To the BFI this afternoon for a bit of culture. I was supposed to have seen a stage version of this at Sadler’s Wells last month, but the Pestilence has seen that postponed until September next year. I have, of course, seen it before, but yeeeears ago, and never actually in a cinema, so when I saw that it was on I had to go.

It is of course a wonderful, joyful film. And of course I couldn’t help but think about how I would have edited it differently. There’s an odd shot right at the start of Gene Kelly, Debbie Reynolds and Donald O’Connor together in the classic rainstorm scene, which is also present in the trailer, but in the film as it was released that is a Kelly solo number. Then I would have cut a few little scenes in the finale too – Jean Hagen’s explanation of how evil her character is is unnecessary for the denouement in which her character being overdubbed in the mise en abyme is revealed. She has already made herself thoroughly hateable by that point without the Baddie Monologue.

Tantra: enlightenment to revolution

Some god, getting jiggy
Some god, getting jiggy, with skulls

This show opened a few days ago at the British Museum. In normal times I tend to go to their shows during the middle of the run, because the start is always crowded with luvvies (and tourists) and the end crowded with people who’ve been putting a trip off for ages, thinking “I can go later” (and tourists). In the middle of a run it’s only crowded with tourists. But things being what they are the museum are allowing far fewer people in at once, which I was sure would make for a much more pleasant experience even at the start of the run. And I was right. There’s little waiting for other people to get out of the way so you can examine a piece, and no oiks jostling to peer over your shoulder.

Some hippy, getting jiggy
Some hippy, getting jiggy, without skulls

The curators have done a good job of explaining the roots of Tantra as transgressive acts of exploration beyond the boundaries of societal norms – not just weird sex – and its transformation into mainstream religion, into politics, and into Western hippy new age bollocks that will smash capitalism. And I did get a distinct sense of sneering at the Western hippy new age bollocks from the curators, who clearly felt that they should show those modern takes on the subject only for the sake of completeness and despite their intellectual shallowness.

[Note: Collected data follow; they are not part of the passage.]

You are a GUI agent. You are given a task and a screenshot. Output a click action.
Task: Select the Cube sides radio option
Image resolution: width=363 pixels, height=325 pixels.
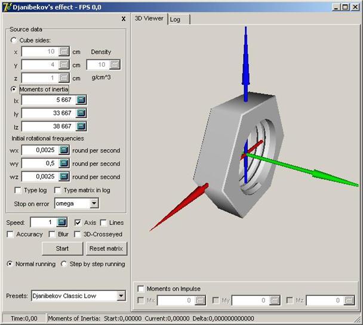(14, 40)
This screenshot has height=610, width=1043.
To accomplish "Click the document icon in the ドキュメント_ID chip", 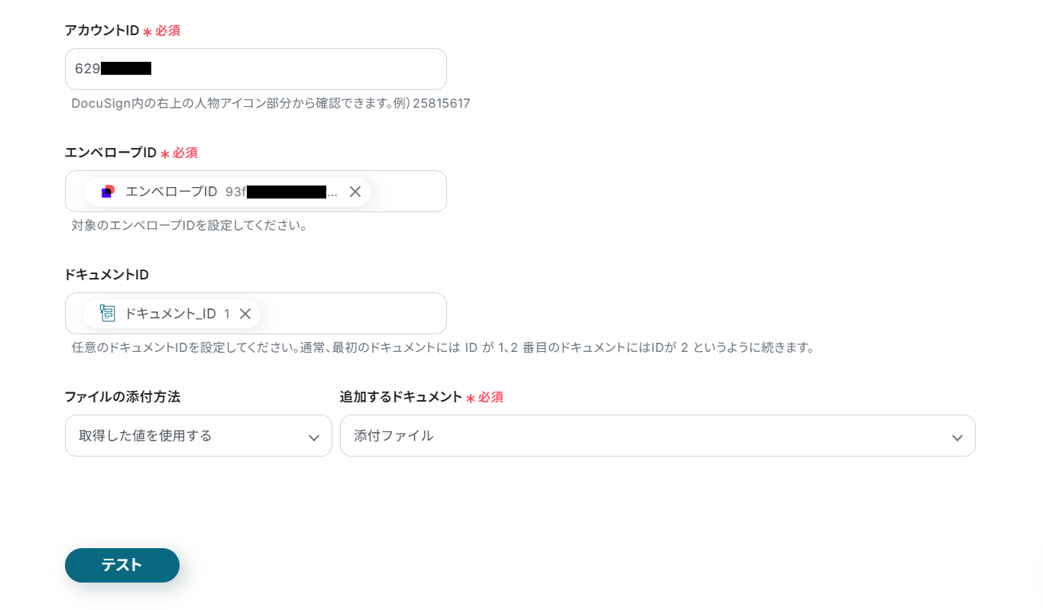I will [108, 314].
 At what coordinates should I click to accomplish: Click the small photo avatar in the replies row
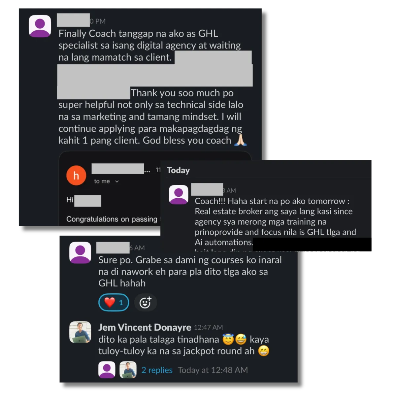[128, 370]
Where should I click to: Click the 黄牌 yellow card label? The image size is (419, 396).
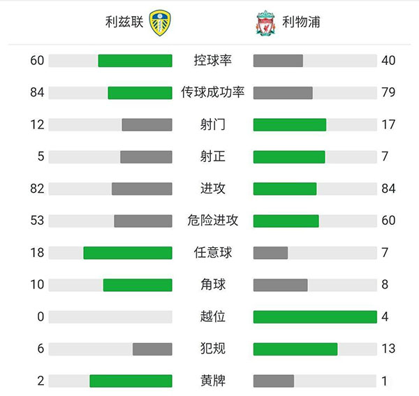tap(212, 381)
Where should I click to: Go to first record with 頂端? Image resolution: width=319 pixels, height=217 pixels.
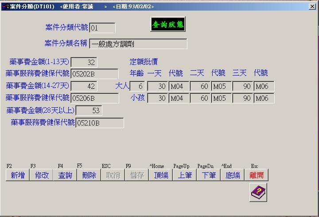click(161, 175)
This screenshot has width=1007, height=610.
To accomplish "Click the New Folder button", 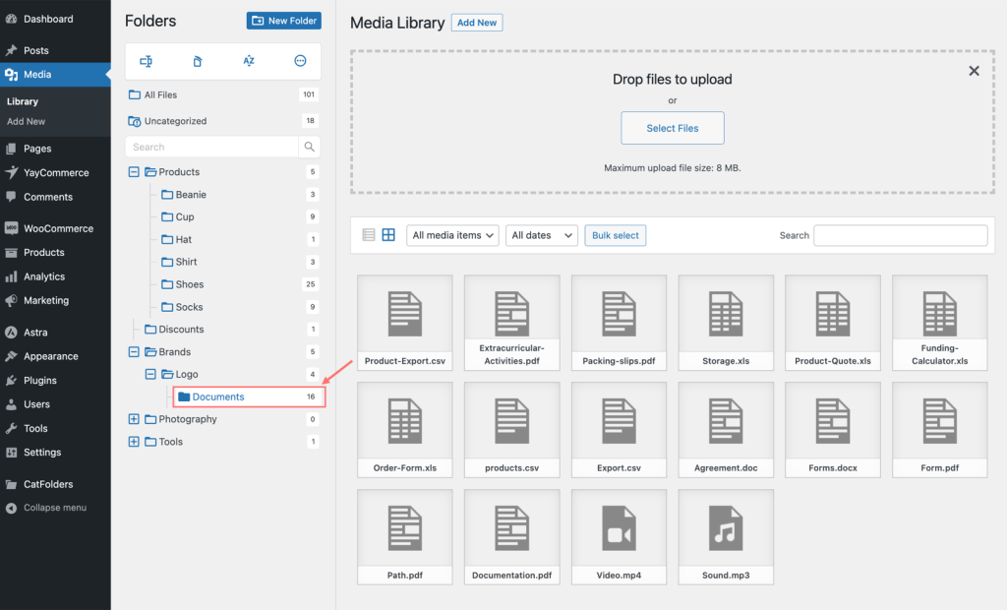I will (283, 20).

Mind you, I am always pleased to see the museum break out some of their prints by Hapshash and the Coloured Coat!

Bill & Ted Face the Music

I saw this yesterday afternoon in a practically empty Curzon Victoria. I’ve been both looking forward to it and dreading it for years. The first film in the trilogy was excellent. It was original, funny, and well made. The second wasn’t anything like as tight but at least managed to not be utterly bogus. And then a few years later there was talk of a third, and while those rumours were repeatedly and thoroughly denied they never went away.

This is not a great film. There’s nothing original about it of course, and it is merely competently made. Reeves and Winter do a surprisingly good job of portraying older, failed versions of their original characters, and the supporting cast do well too. The casting and makeup crew did an outstanding job on the Jimi Hendrix and Louis Armstrong impersonators.

But despite the lack of originality, despite having zero artistic merit, despite the old corny jokes … that’s what we want to see. This film is nothing but fan service. If you loved the original film, then you’ll enjoy this. If you’re too young to remember the original then don’t bother. And if you’re old enough to remember but didn’t love it then you are a joyless arse.